Robert Eggers’ (the Tell-Tale Heart, 2008) movie is set in the early 1600’s with a new England farming family, headed by the farmer husband and father (Ralph Ineson, Intruders, 2011), a man of strong religious views, are banished, for religious reasons from the community they live in.  Needing to build a new life for the family, they settle down a couple of days away from the town and build a new existence for themselves. Life is hard and the family is struggling to make an income in the harsh New England countryside.

As hard as life is, it still goes on. Each member of the family has their position and duties accordingly. And this is where the film works. The movie draws on the folklore of ththe-witche early New England settlers as they came to terms with the new land, the strange surroundings and the natural fears and superstitions of life at this time.

There is an under lying tension within the family, As the father and mother (Kate Dickie, Red Road 2006) struggle to make a success of their little farmstead, the children also have responsibilities and duties. It is to this background that things start to happen. The two oldest children are of an age where the tensions of hormonal changes are coming into play, most especially for the son, who is becoming aware of himself, so to speak. One day while taking care of the youngest child, the oldest, Thomasin, (Anya Taylor-Joy, Viking Quest, 2015) loses her, but only after taunting the middle daughter, Mercy (about witches and saying she was one). This of course leads to all sorts of implications. The Son, Caleb (Harvey Scrimshaw, Oranges and Sunshine, 2010, a person who could have a bright future ahead of him) is caught in the middle of this and goes to find his little sister, only to make things worse.

The days following the disappearance of the child are tense ones, made all the more tense by the otherwise mundane arguments and struggles of life, which are blown-up in the tensions of the struggles.  Eventually things are said and accusations are made, Did Thomasin do something to her little sister, did an animal take her or did the [ubiquitous] with in the woods take her?

As we are drawn in to this struggle, the tension mounts, but then we are introduced to a new element, the witch herself, it turns out there is a witch in the woods, who might actually have taken the child.
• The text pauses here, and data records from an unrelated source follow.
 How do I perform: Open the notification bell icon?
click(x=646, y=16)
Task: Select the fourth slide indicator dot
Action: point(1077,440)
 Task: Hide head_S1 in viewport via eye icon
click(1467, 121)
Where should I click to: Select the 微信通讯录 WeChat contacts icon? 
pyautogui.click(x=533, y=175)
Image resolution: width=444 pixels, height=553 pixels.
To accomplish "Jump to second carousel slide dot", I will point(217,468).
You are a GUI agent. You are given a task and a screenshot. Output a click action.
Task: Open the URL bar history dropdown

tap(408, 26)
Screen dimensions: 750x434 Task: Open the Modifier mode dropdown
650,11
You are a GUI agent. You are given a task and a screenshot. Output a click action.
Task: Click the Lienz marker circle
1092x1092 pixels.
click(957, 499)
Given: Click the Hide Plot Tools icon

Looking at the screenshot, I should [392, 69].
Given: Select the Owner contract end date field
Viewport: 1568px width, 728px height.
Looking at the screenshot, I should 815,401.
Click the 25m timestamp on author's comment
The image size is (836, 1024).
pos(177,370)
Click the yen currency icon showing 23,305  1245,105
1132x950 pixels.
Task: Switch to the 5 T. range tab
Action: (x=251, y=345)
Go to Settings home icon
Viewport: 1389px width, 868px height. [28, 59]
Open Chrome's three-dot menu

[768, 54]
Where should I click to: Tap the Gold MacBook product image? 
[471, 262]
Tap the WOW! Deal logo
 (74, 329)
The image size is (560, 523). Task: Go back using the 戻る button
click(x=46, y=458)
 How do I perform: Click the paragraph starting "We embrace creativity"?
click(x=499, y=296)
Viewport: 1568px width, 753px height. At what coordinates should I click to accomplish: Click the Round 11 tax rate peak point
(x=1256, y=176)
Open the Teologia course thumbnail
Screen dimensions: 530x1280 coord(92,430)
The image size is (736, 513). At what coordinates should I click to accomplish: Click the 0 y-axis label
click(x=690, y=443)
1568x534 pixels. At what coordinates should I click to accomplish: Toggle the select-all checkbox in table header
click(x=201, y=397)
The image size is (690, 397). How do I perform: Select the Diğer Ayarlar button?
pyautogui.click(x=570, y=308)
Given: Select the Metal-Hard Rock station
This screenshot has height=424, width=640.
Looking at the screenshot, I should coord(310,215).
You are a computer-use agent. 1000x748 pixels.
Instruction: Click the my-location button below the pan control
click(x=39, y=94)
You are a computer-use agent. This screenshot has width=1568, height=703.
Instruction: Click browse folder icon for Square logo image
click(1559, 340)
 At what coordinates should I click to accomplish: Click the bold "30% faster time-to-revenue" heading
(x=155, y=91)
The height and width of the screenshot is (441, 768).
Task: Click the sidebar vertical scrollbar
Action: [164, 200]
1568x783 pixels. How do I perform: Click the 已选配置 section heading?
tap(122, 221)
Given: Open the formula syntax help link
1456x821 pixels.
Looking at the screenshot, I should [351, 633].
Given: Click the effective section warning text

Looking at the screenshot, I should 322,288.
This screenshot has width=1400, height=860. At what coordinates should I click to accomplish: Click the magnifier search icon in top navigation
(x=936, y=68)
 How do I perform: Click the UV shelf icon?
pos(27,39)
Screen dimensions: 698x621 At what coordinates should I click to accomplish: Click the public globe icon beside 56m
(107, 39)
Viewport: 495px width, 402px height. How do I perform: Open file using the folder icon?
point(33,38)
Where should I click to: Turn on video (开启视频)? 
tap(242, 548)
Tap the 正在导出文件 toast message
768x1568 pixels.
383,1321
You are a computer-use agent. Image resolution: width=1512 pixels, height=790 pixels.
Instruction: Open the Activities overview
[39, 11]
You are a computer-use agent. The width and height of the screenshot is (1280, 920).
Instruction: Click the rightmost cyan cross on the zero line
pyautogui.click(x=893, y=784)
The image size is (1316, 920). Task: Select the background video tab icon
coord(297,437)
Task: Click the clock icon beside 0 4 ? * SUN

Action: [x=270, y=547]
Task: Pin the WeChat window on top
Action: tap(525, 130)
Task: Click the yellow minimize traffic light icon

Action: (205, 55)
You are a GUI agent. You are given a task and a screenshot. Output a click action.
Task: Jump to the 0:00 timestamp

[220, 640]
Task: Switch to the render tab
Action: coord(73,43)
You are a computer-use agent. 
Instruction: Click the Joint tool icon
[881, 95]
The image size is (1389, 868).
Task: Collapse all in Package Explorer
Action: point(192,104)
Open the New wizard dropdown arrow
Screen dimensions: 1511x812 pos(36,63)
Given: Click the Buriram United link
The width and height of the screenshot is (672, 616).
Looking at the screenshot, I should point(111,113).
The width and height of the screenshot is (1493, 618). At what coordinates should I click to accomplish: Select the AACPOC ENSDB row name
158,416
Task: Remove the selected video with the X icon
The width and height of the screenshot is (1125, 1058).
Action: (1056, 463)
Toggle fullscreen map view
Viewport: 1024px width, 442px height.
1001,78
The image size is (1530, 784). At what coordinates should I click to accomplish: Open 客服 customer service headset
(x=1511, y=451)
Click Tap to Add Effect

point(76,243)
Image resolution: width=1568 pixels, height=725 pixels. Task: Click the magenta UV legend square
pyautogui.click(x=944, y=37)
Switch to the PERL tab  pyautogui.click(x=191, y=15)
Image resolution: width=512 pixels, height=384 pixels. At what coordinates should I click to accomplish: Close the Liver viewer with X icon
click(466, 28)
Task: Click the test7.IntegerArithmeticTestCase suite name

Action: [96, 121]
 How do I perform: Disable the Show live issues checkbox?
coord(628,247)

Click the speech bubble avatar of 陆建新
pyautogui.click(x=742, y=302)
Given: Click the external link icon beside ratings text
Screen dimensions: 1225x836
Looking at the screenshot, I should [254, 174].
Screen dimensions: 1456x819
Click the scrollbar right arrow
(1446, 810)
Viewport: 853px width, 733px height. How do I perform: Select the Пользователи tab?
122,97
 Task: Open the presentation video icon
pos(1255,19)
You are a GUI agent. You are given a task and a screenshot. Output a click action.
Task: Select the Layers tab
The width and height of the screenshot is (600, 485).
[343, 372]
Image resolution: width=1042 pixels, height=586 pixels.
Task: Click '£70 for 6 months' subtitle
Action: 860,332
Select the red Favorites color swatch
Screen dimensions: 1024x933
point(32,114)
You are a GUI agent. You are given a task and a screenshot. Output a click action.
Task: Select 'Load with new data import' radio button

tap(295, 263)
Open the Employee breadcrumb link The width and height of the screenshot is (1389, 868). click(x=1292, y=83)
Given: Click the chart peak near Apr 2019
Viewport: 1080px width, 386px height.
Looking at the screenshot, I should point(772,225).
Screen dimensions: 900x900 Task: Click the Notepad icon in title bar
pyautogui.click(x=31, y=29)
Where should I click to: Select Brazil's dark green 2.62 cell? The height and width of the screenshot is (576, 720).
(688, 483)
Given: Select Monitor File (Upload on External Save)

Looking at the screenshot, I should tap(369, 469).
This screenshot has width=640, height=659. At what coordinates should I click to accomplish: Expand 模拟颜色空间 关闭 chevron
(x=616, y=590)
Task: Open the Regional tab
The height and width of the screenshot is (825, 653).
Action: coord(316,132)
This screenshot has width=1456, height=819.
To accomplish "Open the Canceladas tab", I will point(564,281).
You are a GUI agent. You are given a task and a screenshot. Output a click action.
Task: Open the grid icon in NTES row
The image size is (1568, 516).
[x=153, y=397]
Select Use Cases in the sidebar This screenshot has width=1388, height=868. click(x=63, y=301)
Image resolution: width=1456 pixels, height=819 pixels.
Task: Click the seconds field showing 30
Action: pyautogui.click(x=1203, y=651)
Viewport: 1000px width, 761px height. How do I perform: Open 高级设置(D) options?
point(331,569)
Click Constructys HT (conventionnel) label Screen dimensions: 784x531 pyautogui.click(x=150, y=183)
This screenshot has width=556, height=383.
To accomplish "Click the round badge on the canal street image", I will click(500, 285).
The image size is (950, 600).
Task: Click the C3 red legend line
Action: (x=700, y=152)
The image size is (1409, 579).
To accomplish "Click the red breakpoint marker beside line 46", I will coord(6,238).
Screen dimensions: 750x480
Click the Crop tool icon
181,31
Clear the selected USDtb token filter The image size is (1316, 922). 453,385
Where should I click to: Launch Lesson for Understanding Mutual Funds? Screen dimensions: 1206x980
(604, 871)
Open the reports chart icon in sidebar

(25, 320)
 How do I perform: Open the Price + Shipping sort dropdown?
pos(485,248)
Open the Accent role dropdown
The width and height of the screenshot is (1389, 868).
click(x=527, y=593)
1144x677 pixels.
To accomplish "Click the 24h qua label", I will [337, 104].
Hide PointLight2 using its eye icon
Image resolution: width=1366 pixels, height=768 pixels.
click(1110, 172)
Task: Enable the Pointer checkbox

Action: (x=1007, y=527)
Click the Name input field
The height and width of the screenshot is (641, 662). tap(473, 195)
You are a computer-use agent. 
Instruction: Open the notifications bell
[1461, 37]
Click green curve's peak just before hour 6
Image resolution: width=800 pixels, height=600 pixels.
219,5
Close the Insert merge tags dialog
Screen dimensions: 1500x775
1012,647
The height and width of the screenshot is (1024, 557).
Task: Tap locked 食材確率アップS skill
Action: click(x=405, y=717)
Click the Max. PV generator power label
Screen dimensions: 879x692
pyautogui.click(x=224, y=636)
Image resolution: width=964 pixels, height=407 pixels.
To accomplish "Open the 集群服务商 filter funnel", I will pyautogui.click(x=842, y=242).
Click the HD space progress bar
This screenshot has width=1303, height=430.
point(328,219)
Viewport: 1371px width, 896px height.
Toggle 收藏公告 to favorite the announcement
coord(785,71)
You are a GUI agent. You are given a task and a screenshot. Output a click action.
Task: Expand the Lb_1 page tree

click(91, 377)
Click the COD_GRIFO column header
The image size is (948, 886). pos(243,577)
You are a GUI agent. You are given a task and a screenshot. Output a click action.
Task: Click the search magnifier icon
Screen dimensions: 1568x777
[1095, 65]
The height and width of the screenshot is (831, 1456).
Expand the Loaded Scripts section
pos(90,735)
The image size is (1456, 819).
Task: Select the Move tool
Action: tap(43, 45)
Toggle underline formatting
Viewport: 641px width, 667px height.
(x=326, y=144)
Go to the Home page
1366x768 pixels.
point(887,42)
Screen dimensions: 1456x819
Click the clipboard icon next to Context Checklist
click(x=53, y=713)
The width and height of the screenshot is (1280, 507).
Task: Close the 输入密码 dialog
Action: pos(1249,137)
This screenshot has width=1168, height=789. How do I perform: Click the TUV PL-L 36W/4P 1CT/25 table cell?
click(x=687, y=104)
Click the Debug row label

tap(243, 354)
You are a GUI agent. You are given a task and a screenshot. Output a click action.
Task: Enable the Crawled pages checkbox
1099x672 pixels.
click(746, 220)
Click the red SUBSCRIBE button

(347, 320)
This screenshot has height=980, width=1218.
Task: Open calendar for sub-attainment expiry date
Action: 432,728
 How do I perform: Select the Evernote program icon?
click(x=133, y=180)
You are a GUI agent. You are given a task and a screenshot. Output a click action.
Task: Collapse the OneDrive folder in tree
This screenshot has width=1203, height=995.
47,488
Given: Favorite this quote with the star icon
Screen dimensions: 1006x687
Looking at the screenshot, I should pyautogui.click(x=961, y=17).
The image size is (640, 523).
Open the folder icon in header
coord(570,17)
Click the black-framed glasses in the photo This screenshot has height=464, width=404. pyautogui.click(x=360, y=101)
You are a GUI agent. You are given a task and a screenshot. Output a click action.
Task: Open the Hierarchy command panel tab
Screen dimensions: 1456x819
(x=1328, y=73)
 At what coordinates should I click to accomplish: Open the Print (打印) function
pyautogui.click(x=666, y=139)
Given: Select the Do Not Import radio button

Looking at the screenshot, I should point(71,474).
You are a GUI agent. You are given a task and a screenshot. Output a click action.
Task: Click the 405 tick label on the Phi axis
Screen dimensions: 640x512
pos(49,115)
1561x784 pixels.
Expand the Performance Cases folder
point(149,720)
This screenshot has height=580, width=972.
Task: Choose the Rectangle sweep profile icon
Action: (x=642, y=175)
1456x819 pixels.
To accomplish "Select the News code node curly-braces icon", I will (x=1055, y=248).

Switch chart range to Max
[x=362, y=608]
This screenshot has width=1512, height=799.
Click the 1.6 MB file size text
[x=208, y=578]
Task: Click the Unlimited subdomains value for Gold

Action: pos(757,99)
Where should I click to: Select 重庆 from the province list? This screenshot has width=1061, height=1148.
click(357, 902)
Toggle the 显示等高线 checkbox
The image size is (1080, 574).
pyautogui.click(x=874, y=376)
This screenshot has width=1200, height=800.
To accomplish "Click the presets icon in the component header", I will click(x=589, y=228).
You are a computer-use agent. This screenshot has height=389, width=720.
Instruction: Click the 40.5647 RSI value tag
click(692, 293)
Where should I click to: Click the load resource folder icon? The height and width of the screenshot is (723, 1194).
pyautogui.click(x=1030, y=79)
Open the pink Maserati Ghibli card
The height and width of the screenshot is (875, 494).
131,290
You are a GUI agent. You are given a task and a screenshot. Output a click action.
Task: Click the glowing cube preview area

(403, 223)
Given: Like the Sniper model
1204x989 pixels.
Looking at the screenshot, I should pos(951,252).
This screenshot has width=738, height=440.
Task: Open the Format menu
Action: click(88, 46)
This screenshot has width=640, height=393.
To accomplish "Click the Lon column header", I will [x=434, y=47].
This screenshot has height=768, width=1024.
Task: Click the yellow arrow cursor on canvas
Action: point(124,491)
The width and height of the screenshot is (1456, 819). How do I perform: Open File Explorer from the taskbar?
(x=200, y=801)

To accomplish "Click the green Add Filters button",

Over the next while the presence of the witch is hinted at and explored at first, but then takes a larger part of the story-line, especially with the use of the family mail goat as a familiar, who might actually be the devil.  The last act or so of the film is an old fashioned blood and gore horror segment which needless to say culminates in the great showdown. This final denouement  (and yes any denouement should be final…) is to me the lessor event.  As the tensions in the household mounts and events begin to take their toll, the children are taken over and possessed, with young Caleb especially affected. This scene is one of the better ones of the film.

Now, let’s be clear; this is not the great horror movie people seem to think it is. It could have been, a nerve wrenching thriller playing on the fears and dangers hidden in the dark corners and damp ground, or it could have been an old fashioned horror with our heroes fighting the evil monster etc. Instead it tried to do both and so ultimately failed to succeed to the level it wanted. The acting by the younger actors in particular in first class, even if the character of the mother seemed a little over the top (more the character than the acting).

This is a good film, scoring a safe 3 stars, it could have been much more, if it decided to go one way or the other. Personally I would have liked a movie where we never say the protagonist, but only the fears, reactions and struggles of the family.